Today he was having trouble sticking to his plan. He had done the right thing. As soon as the girl was contained he’d gone for the battery. Found the grips. Paused, looked, checked the initiator, picked a wire to disconnect and cut the circuit. Shouted down to the men below: ‘Clear!’

But on his way back to the stairs, he’d felt his legs turning to water. He’d stopped, looked down at the girl, reached down, and as he closed her eyes for the last time he saw his hand was shaking. In that moment he heard one of his father’s unforgettable screams and realised that it wasn’t in his head but in his mouth. He was screaming so loud the walls were starting to shake. And as the walls folded in he crashed down across her body and felt the floor collapse under him. Could a scream do this? That was the last thought that had gone through his head.

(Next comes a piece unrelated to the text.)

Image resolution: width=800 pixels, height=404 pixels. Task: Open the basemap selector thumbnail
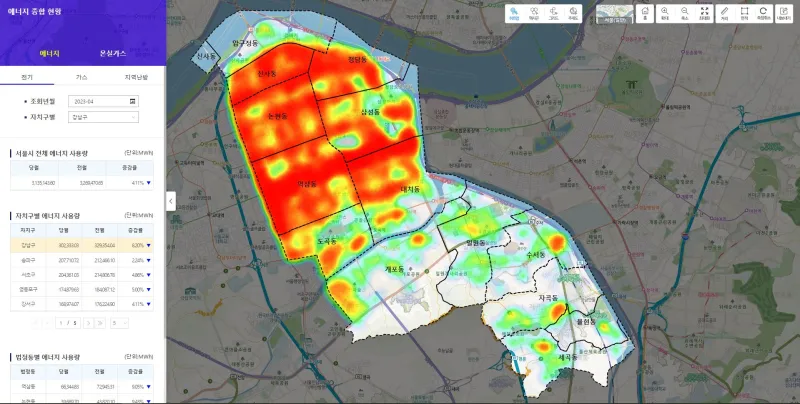click(x=611, y=13)
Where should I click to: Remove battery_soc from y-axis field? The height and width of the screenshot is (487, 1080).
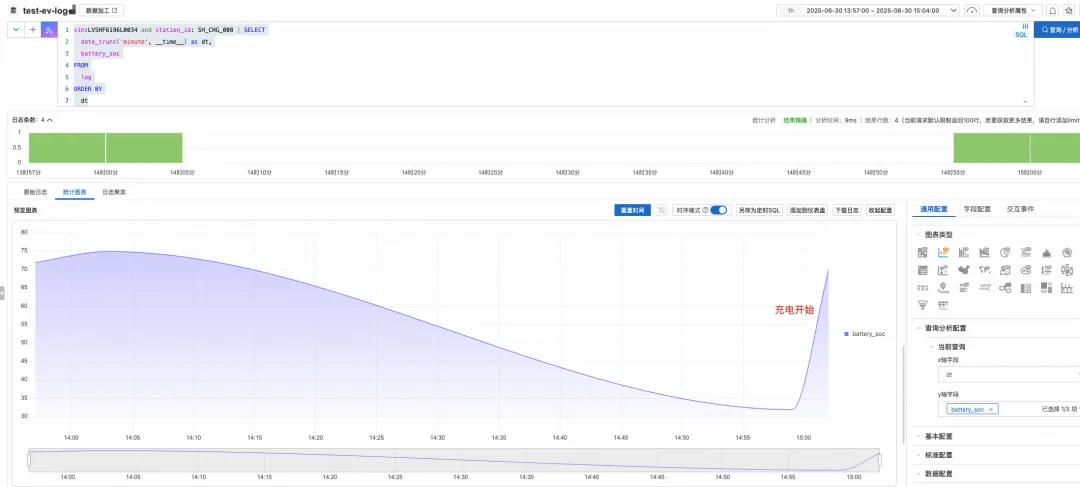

How much time had passed, he had no idea. It took him a while to remember where he was. The dead girl beside him was a reminder. He replayed the scene: the girl, the detonator, the girl again, closing her eyes, his scream — a grim comfort to realise that it wasn’t reality that was caving in, it was the building. An air strike? He thought again and remembered the first tremor, expecting it to be an APC and not seeing one, and the second, prolonged shudder that set him off. Bigger than anything a RPG could deliver.

As his eyes adjusted he could see a triangle of light. No, not light so much as a shape of grey in the blackness. His left wrist was trapped under something metal. Foul-smelling water from a ruptured drain had drenched him, weighing down his fatigues. His body armour had probably saved his life but it was also trapping him in the cavity he now occupied. He reached round with his right hand and unstrapped the ceramic plates to give him more mobility. Then he undid his watch, a present from his mother, which made it easier to work the wrist loose. His hand was numb, and so swollen it felt like a baseball glove had been grafted on. He mentally checked the rest of his body, toes, legs, flexing each muscle, gradually becoming aware of a pulsing throb on the back of his head. He snapped his fingers, heard nothing except the rushing of air — the sound of no sound. His eardrums had been blasted. His ears still worked, though most of what they heard was the pulsing thud of the pain. He inched forward, sliding from his armour as if it were a moulted skin, toward the dull light, quietly thrilled that whatever had happened had spared him — for now. He wasn’t religious, but thanked an invisible deity for that triangle of light he was twisting and scratching towards like a low-bellied reptile.